A spirometer is a medical device often used to assess respiratory function and diagnose respiratory diseases, including asthma, chronic obstructive pulmonary disease, and asbestosis.1 To use the device, you inhale and exhale as deeply as possible into a breathing tube attached to the spirometer itself, which measures your forced vital capacity (the maximum amount of air you can breathe in) and forced expiratory volume (how much you can breathe out in 1 second).1
Figure 1: This shows the basic set-up of a modern spirometer test. The patient wears a nose clip and breathes into a mouthpiece, and a monitor displays a graph of their inhaled and exhaled volume. (Source Wikipedia)
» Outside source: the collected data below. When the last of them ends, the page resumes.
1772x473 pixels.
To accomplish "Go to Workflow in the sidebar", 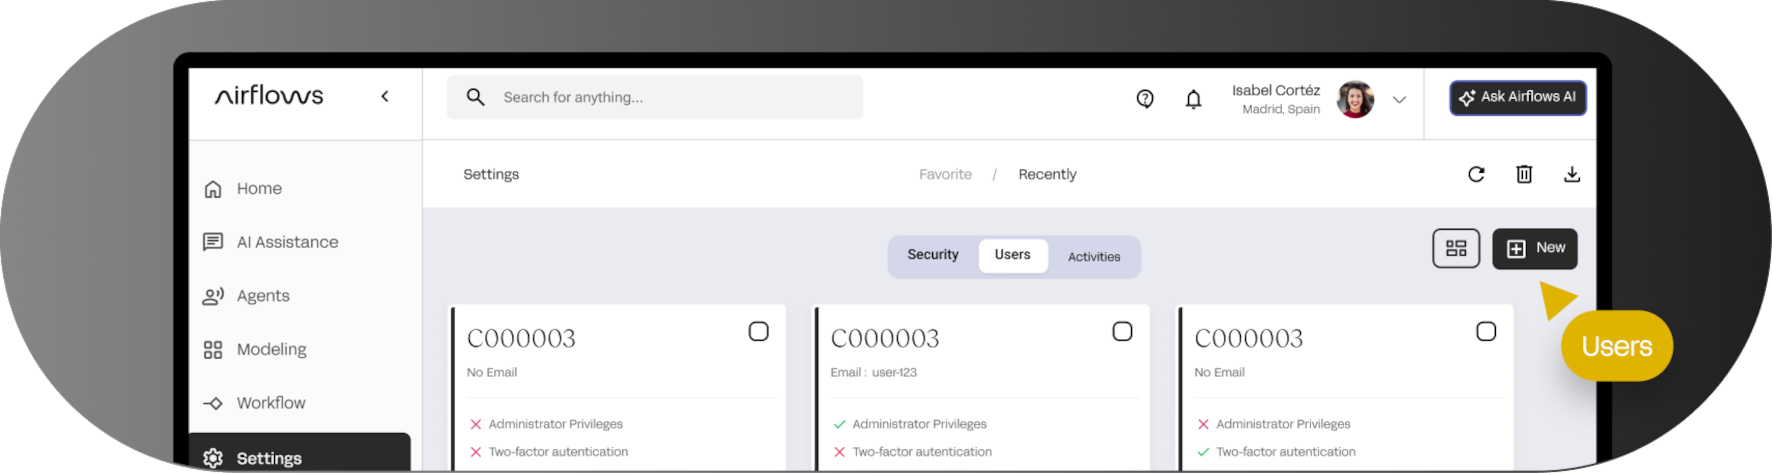I will [x=271, y=403].
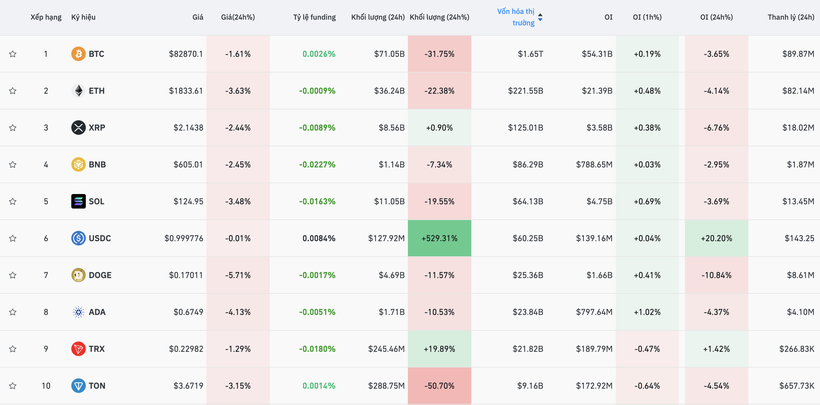Click the BNB coin icon
The width and height of the screenshot is (820, 405).
point(78,165)
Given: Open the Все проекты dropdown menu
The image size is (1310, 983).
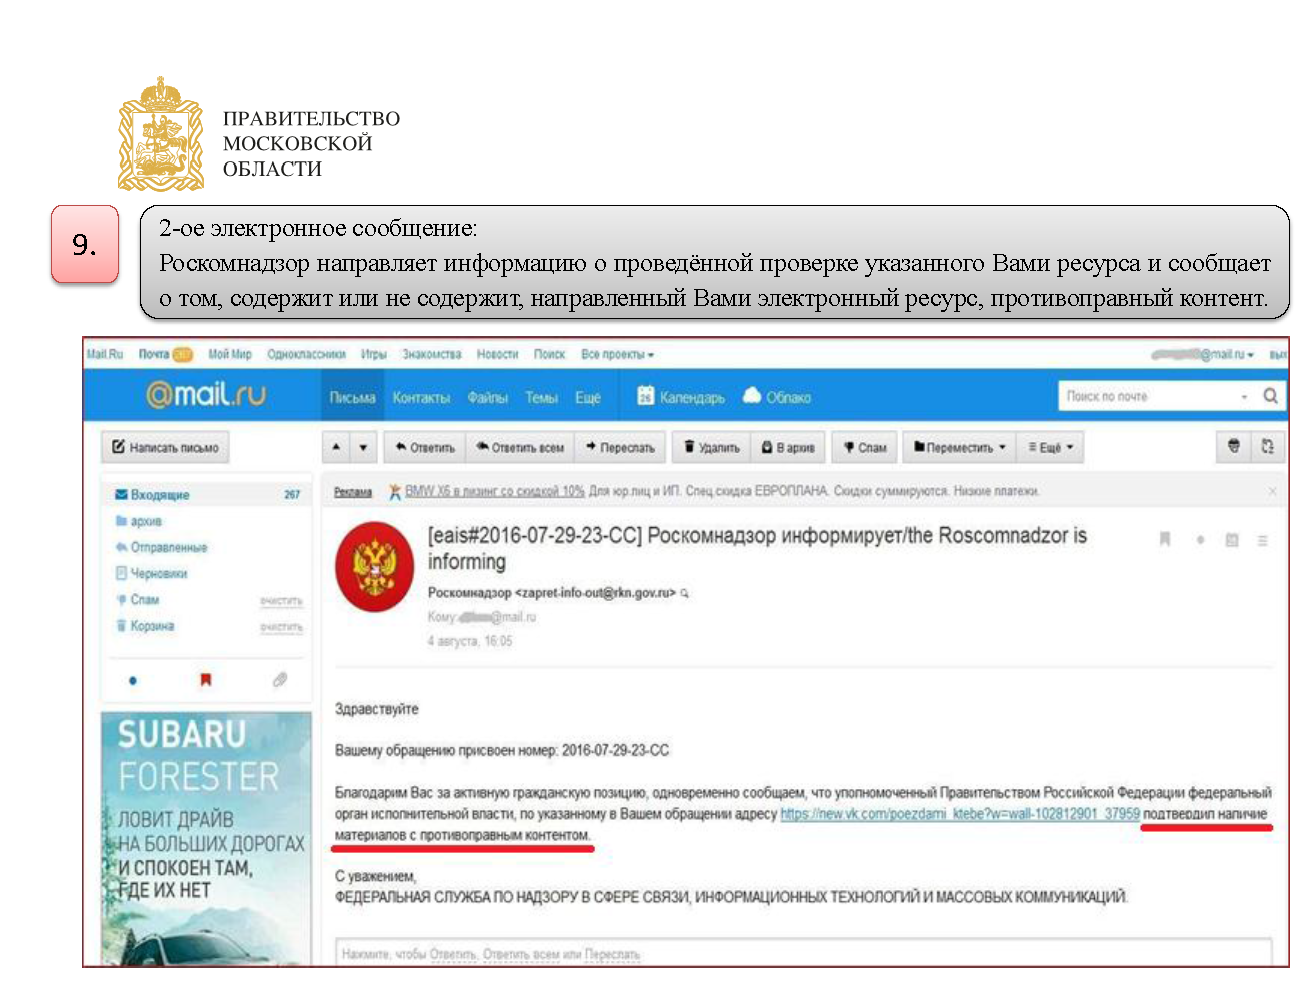Looking at the screenshot, I should (x=618, y=354).
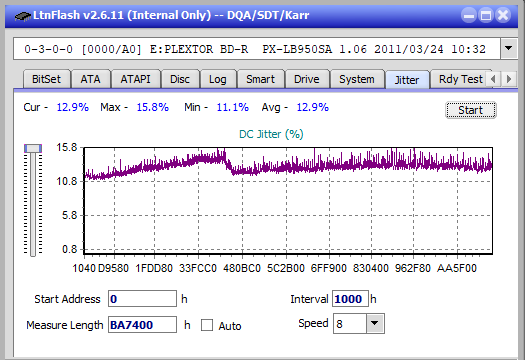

For each patient who is tested using a spirometer, the operator must enter information about the patient, including their age, sex, height, and race.2 Unbeknownst to many operators, selecting a patient’s race enables a “race correction” setting programmed directly into the spirometer software – typically a 10-15% lower baseline lung capacity for patients identified as Black, and 4-6% lower for patients identified as Asian.3 Despite conflicting studies contesting the validity of using racial correction factors,4 it continues to be taught in modern science. This idea that non-whites have intrinsically lower lung capacity began as a justification for slavery, and the ramifications of this notion have continued to manifest in modern-day medical devices.
In Thomas Jefferson’s “Notes on the State of Virginia,” the former president and slaveholder described deficiencies in “the pulmonary apparatus” of Black slaves.5 Plantation physician Samuel Cartwright further elaborated on Jefferson’s sentiments with his own spirometer studies, reporting a 20% “deficiency in the negro” in regards to lung capacity.6 Cartwright promoted slavery on the grounds that forced labor was necessary for Black people’s health due to their innately lower lung capacity. He stated that “it is the red vital blood sent to the brain that liberates their mind when under the white man’s control.” 6
After the Civil War, Benjamin Apthorp Gould further expanded on Cartwright’s work by comparing the lung capacity of Black and White soldiers. Although Gould did not account for height, age, or the living conditions of recently emancipated slaves, Gould’s conclusions mirrored those who came before him: “full blacks” had lower lung capacity than “whites.” 2,5,7 Gould’s study is still cited in scientific articles today.2
Over the course of the 20th century, researchers continued to fuel the idea of innate racial differences in lung function, repeatedly failing to account for the influence of socioeconomic conditions. In a review of articles published between 1922-2008 comparing lung function between races, 94% of articles did not examine race in the context of socioeconomic status.8 Although it is often ignored in research articles, lower lung capacity has been associated with poverty in past studies, as well as other social determinants including environmental toxin exposure and healthcare inaccessibility.2,5
In 1984, J.E. Myers published an article that questioned the body of data supporting innate racial differences in lung function. Myers conducted his own spirometer studies of Black workers in South Africa, and his calculations showed that the published South African standards considerably underestimated the lung volume of Black people.4 Myers also challenged the assumptions made in previous studies, pointing out that they neglected to account for socioeconomic factors including environmental pollutants, housing quality and nutrition quality.4
Several years after Myers’ article, in 1999, asbestos manufacturer Owens Corning used the argument that Black people have an intrinsically lower lung capacity to evade lawsuits from Black workers with lung damage. The company tried to argue that Black workers should be held to a different standard when assessing asbestos-induced lung damage because Black people consistently score lower on pulmonary function tests.9 The motion was overruled, but the case highlighted how historic assumptions on race have infiltrated modern lung research. As in the case of Owens Corning, modified lung function standards based on race have the potential to reduce diagnosis rates for respiratory illnesses and lung damage.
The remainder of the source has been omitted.